The change of outlook to negative was informed by the increasing fragility of Nigeria’s public finances and sluggish growth prospects, said Moody’s.
It noted the increasing fragility of Nigeria’s public finances which it said was evident in the greater reliance by the government on financing from the Central Bank of Nigeria (CBN) over the last three years to cover persistently large fiscal deficits, with CBN cash advances reaching 2.5% of GDP on a net basis at the end of September 2019, in addition to government debt instruments held by the CBN worth 1.4% of GDP.
In a statement made available to BusinessDay Moody’s said
The “negative outlook reflects Moody’s view of increasing risks to the government’s fiscal strength and external position.
“Already weak government finances will likely weaken further given an extremely narrow revenue base and persistently sluggish growth that hinders fiscal consolidation.”
In its alert to investors around the world, Moody’s warned that “as pressures mount, there is a risk that the Nigerian government resorts to increasingly opaque and costly options to finance a moderate but rising debt burden.
“Moreover, vulnerability to an adverse change in capital flows is building in light of Nigeria’s increasing reliance on foreign investors to fund the country’s foreign exchange reserves.
Moody’s expects general government revenues to remain very low at around 8% of GDP until 2022, despite measures to such as the VAT rate increase to 7.5% from 5% in 2020. Consequently, debt affordability will remain weak, with general government interest payments at around 25% of revenues in the next few years.
The administration’s focus on increasing infrastructure spending from very low levels will further exert pressure on fiscal deficits even if it is likely that much-needed capital expenditure will continue to be under-realised compared to the budgets, as capex is curtailed in order to contain the overall budget deficit.
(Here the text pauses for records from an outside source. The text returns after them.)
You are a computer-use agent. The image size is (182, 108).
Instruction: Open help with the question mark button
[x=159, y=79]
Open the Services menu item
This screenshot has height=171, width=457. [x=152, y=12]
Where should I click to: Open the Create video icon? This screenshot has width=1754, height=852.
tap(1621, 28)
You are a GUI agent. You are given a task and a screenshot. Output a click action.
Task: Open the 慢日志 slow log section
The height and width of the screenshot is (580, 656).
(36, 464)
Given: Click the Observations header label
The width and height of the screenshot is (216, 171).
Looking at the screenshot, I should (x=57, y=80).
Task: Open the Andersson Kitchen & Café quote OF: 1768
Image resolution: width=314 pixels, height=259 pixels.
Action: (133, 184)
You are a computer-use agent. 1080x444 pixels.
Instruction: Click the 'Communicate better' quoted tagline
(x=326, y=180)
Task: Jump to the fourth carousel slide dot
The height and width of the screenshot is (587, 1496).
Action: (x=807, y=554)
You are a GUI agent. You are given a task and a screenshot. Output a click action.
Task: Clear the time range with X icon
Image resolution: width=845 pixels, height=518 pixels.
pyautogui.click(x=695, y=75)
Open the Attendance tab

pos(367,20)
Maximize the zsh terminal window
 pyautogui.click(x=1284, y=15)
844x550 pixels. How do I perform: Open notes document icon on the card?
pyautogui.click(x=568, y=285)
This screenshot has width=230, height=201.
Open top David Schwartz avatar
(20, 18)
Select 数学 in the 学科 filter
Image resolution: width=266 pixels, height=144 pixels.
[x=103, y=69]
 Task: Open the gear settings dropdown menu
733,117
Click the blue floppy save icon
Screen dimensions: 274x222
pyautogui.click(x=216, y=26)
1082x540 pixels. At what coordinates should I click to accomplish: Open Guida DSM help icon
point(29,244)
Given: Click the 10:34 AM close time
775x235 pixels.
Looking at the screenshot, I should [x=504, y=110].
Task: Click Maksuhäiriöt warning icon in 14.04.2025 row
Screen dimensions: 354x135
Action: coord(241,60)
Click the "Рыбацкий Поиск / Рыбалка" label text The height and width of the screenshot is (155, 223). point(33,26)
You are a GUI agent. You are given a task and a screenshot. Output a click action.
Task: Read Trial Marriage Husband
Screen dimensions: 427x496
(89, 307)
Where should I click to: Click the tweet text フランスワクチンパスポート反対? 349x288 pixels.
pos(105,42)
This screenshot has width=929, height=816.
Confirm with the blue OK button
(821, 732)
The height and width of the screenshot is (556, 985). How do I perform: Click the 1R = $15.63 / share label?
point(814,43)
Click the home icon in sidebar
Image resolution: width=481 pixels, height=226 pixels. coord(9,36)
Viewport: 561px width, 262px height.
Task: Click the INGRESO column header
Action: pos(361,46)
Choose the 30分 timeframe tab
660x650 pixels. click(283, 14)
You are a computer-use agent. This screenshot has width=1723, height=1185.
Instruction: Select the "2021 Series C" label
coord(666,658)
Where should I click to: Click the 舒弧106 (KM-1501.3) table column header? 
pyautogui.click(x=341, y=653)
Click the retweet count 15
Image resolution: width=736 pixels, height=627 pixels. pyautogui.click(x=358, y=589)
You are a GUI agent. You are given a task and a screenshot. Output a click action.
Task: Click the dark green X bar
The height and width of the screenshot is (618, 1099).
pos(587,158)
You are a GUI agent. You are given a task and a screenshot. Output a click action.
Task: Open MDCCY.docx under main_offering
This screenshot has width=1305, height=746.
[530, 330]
In general, Moody’s expects real growth to remain weak, at just over 2% over the next few years. The economy has yet to fully recover from the oil price shock of 2015 and the subsequent recession in 2016; real growth remains below population growth, denoting an erosion in incomes from already low levels. This low growth environment makes achieving the government’s objectives of job creation, improvement in social indicators, and fiscal consolidation via increased revenue collection highly challenging. The implementation of economic policies to sustainably boost real GDP growth would alleviate some of the negative credit pressures.
Moody’s which maintained its B2 credit rating, said the “decision to affirm the rating at B2 recognizes a combination of credit strengths including the country’s large and diversified economy supported by vast oil and gas endowments, notwithstanding persistent credit weaknesses such as its very weak institutions and governance framework and in particular poor public finance management.”
In order to attract foreign investors, Nigeria is paying high interest rates on these certificates.
According to Moody’s “this policy is very costly, and with consequent impact on the yields of other government financing instruments. Importantly, the large holdings of foreign investors make Nigeria’s external position vulnerable to an adverse change in investor sentiment that could quickly materialize given the short-term nature of the instruments.”